Unlike the tips in the magazines, like how a pen cap makes for a nice looking tail pipe or silly putty as a diff lock, I will post some tips I have learned along the way that may help you.

Forget all the carbon graphite and aluminum stuff, there are only a few upgrades needed to make the NTC3 a winner.

I will begin with building (skipping the obvious beginner stuff like reaming suspension holes and flashing removal) tips and go to set-up stuff later.


NTC3 SERVO SAVER TIPS

Under heavy cornering forces, the servo saver if built to manual specs, will have excessive deflection.  The car will have a push condition/lack of steering on hard tight turns due to the play in the steering rack assy. 

To fix this problem I over tighten the servo saver screw (6918) to collapse the spring (3929).  The screw (6918) will have to be shortened so it will not rub the front drive cup.  Some guys even CA the swing rack arm (2228) to the swing rack (2228) and remove the spring altogether.

 

Note:  The down side to this modification is the possibility of stripping servo gears or breaking the (9180) servo horn arm.  Just don't hit anything.

 

TC3/NTC3 WHEEL HUB UPGRADE

K-Factory make these very trick clamping hubs (K1251), shimmed properly along with some solid axle pins make the wheel play minimal and allow you to tighten the wheels on nice and tight without binding the bearings up by bending the cheesy stock roll pins.

NTC3 THE "FIX"

Forget adding heavy aluminum diff cases and or shock towers, just pick up the "FIX".  Bolt these puppies onto the stock diff cases.  Get your LHS to get them from http://www.bmiracing.com/products2.htm

Track Width

I was asked recently about track width and the tool that comes with the kit for setting it.  I do not use the tool because track width is a handling adjustment and veries from track to track.  You can use the tool on the initial building of the kit but after that its useless.  On a slippery track as almost all the tracks I race at a narrow width car gives me more traction.  I do not adjust the track width like in the picture but on a Huddy board with the wheels on measuring from the outside of the wheels.
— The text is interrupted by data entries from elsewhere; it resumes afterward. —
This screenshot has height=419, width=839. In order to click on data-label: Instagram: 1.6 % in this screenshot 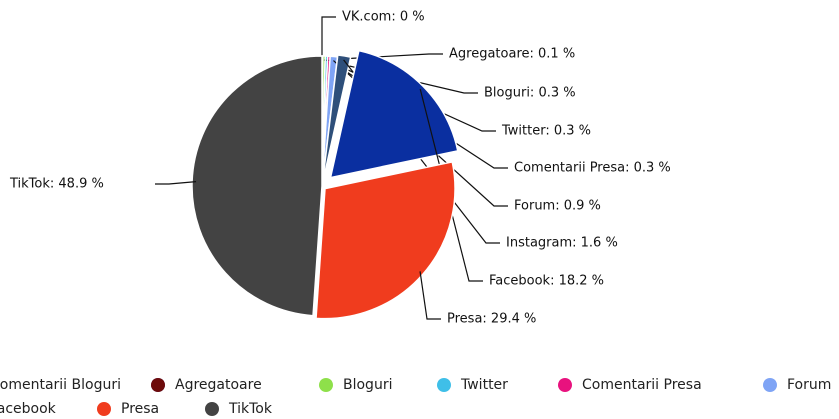, I will do `click(562, 244)`.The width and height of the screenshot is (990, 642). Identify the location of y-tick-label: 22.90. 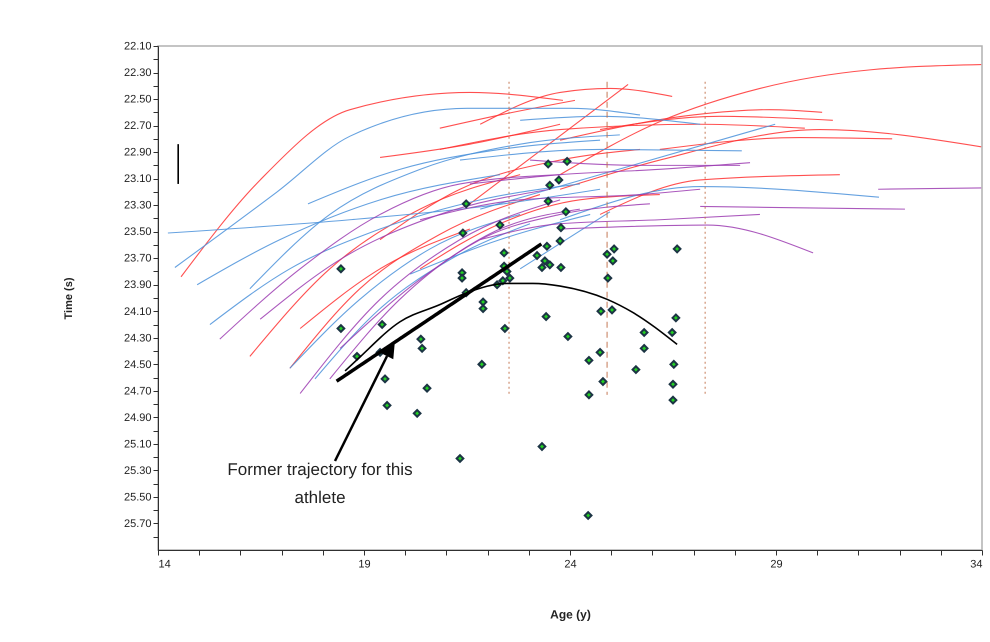
(138, 152). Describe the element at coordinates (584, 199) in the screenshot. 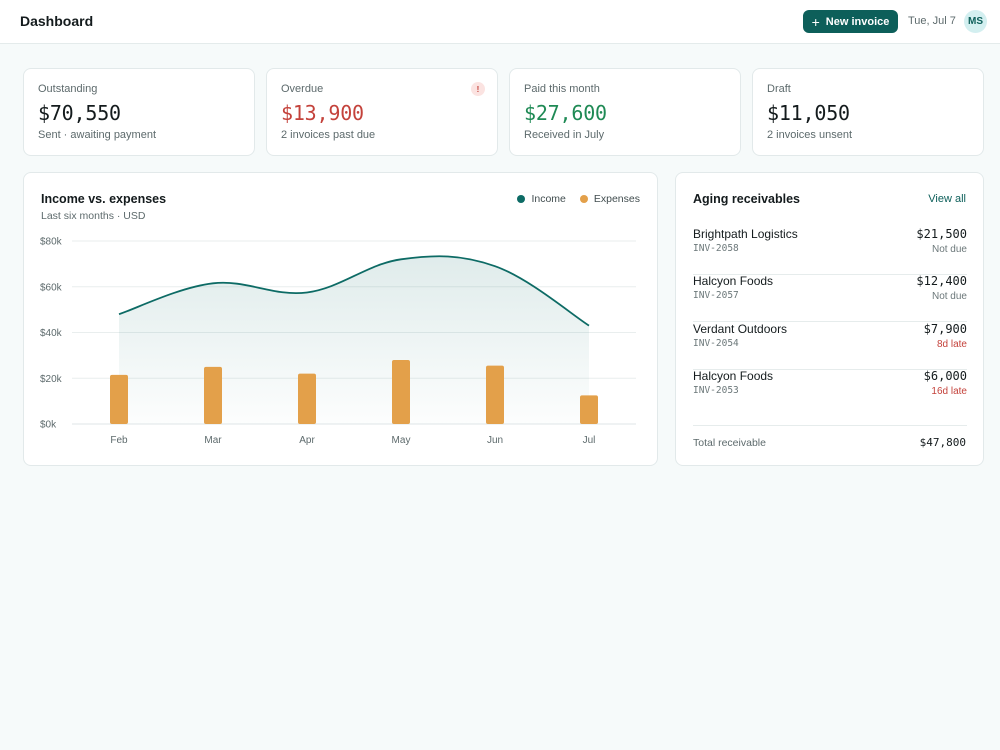

I see `expenses-dot-icon` at that location. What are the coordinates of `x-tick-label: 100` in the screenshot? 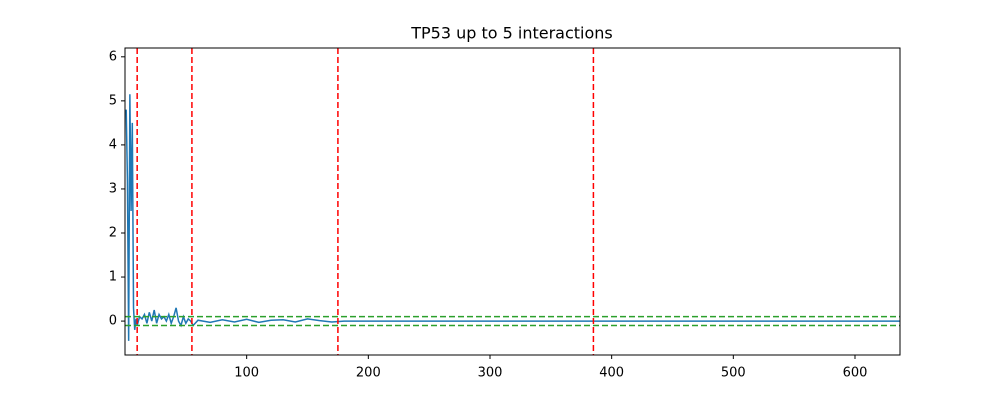 It's located at (246, 374).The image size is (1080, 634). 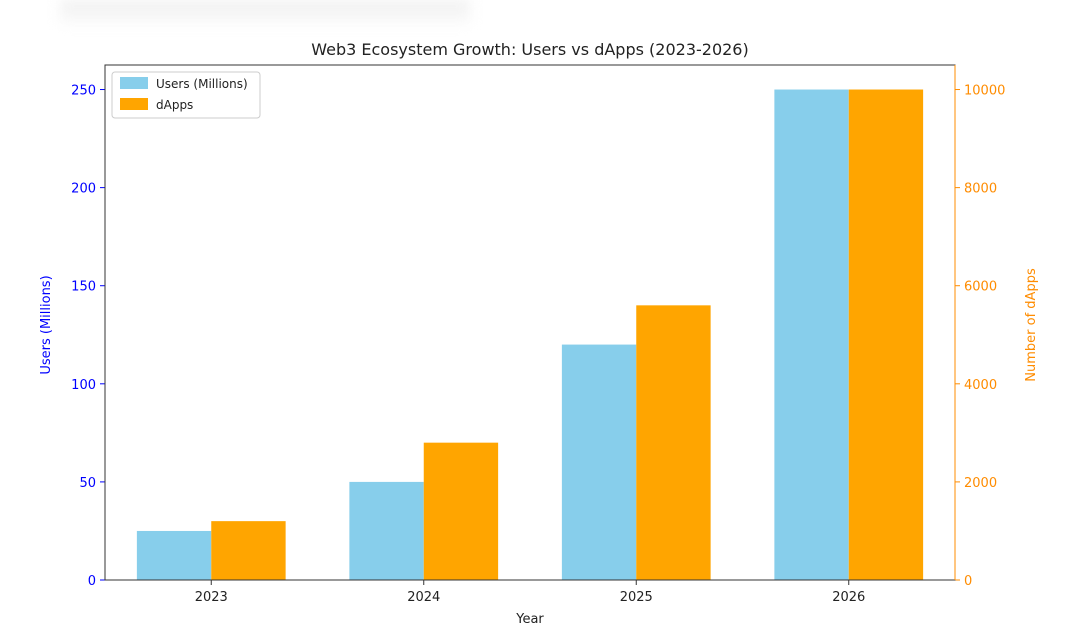 I want to click on bar-users-2023, so click(x=174, y=555). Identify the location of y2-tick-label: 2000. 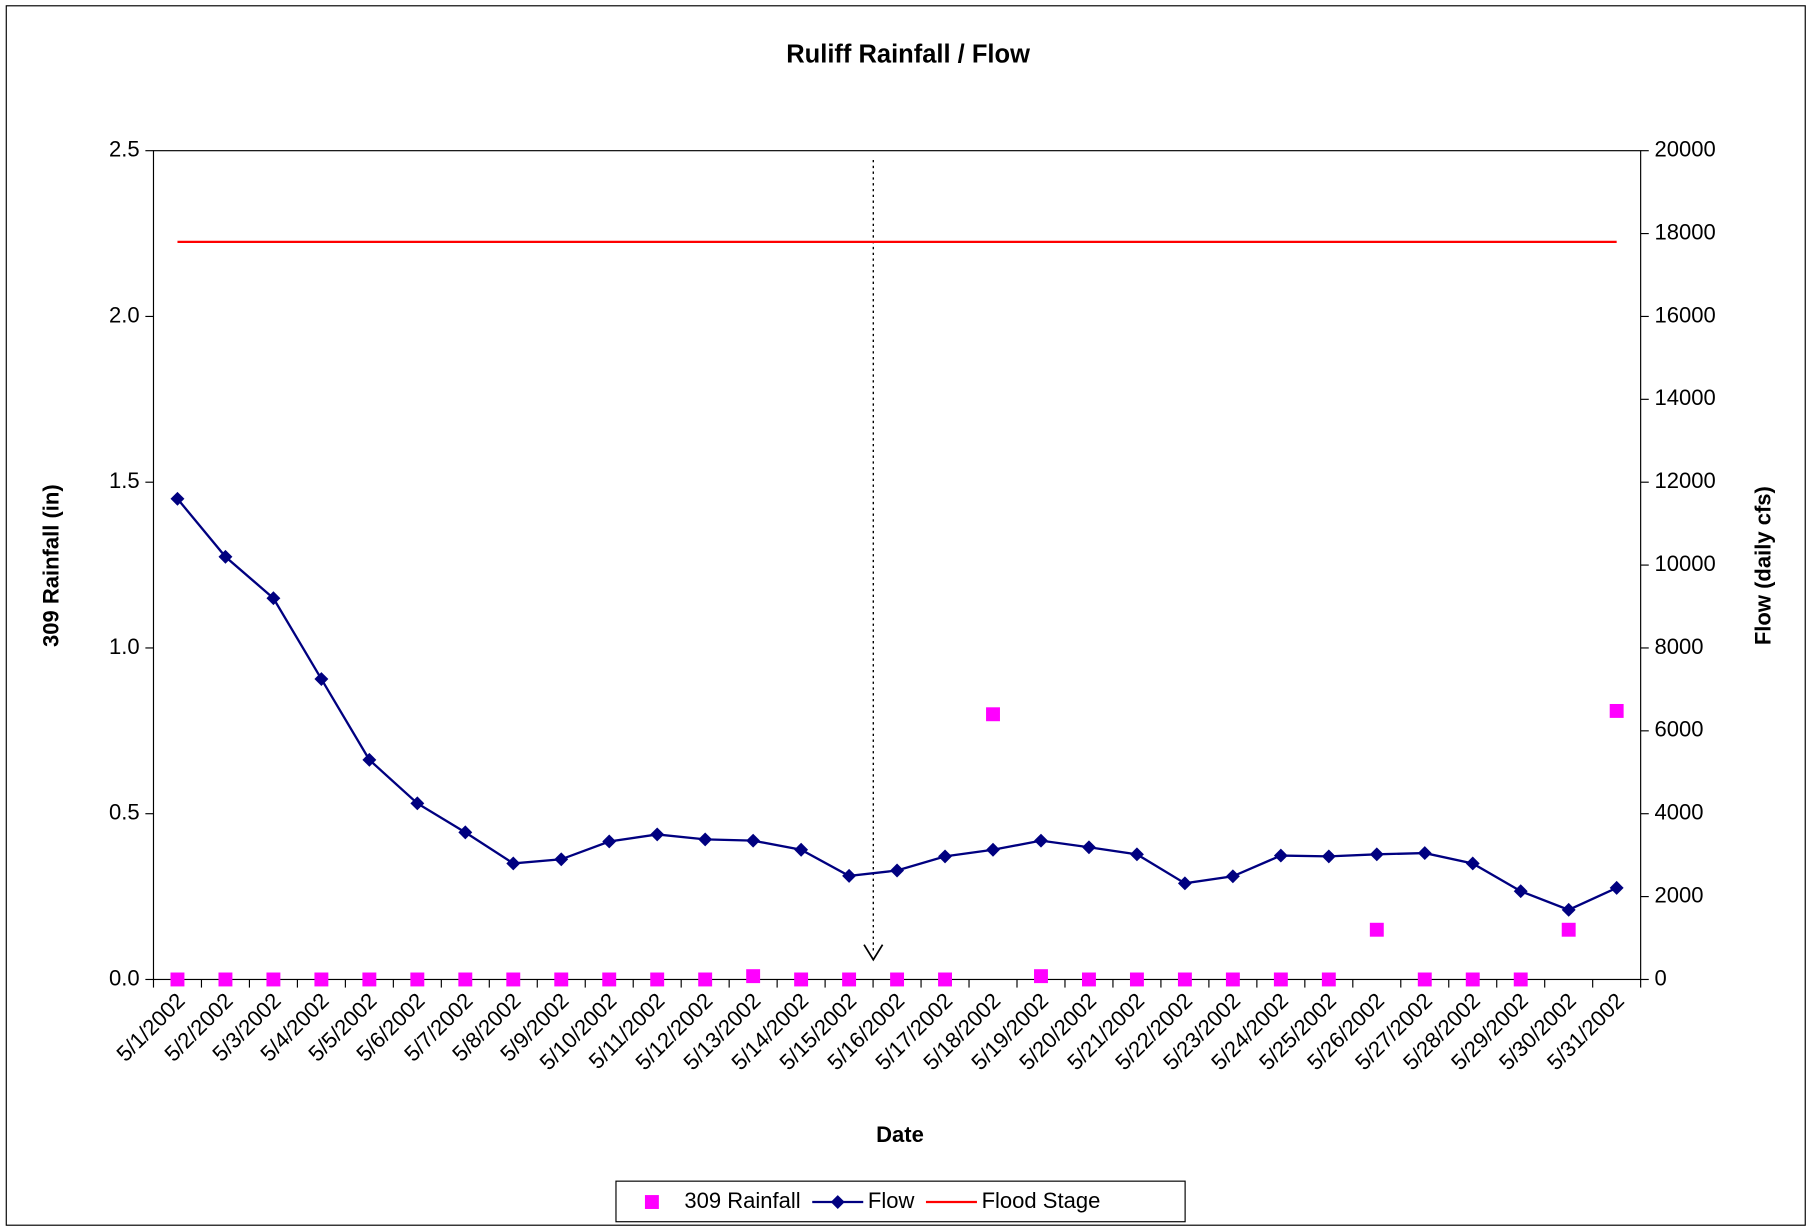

"When a car is cornering at speed, the car's weight transfers from the inside wheel to the outside wheel. The rate of change is proportional to the height of center of gravity (CG), the lateral acceleration ( in g ) and inversely proportional to the track width. As this : 

Weight transfer = ( Lateral acceleration  x  Weight  x  Height of CG ) / Track width "

 The down side to running narrow is it will be slow to transition in switch backs.  You do not need to keep the front width the same as the rear but it is very important to keep the the same spacing on the left and right.  I use a digital caliper to measure the gap between the hub and arm on the left and right for similarity and a Huddy board with the set-up decal on it to measure my actual track width.

Throttle Linkage

This is an actual pic of my set-up.  I have not seen anyone else run the throttle servo backwards like I do and not sure why the manual has you install it any other way.  The conventional way has the linkage to the slide carb at an extreme angle.  You can twist the carb to line it up closer to the servo horn but because of the angle of the intake boss the carb barrel will now be pointing in an upward angle while the servo operates on a level plane.  By turning the servo around the thottle linkage from horn mount to barrel all line up and will operate much smoother.  The brake cam lever has to be bent at the bottom to lean back a bit and I bent the top loop of the brake cam lever so its at a right angle to the brake rod.  Instead of the spring and washer replace that with a piece of fuel tubing as a brake damper.

If you look carefully you will see I use fuel tubing to dampen the throttle linkage.  Vibrations from the engine are a problem with servos and the potentiometer inside.  I also use shrink tubing on the brake link where it goes through the cam lever with fuel tubing as a damper to stop any glitch posabilities.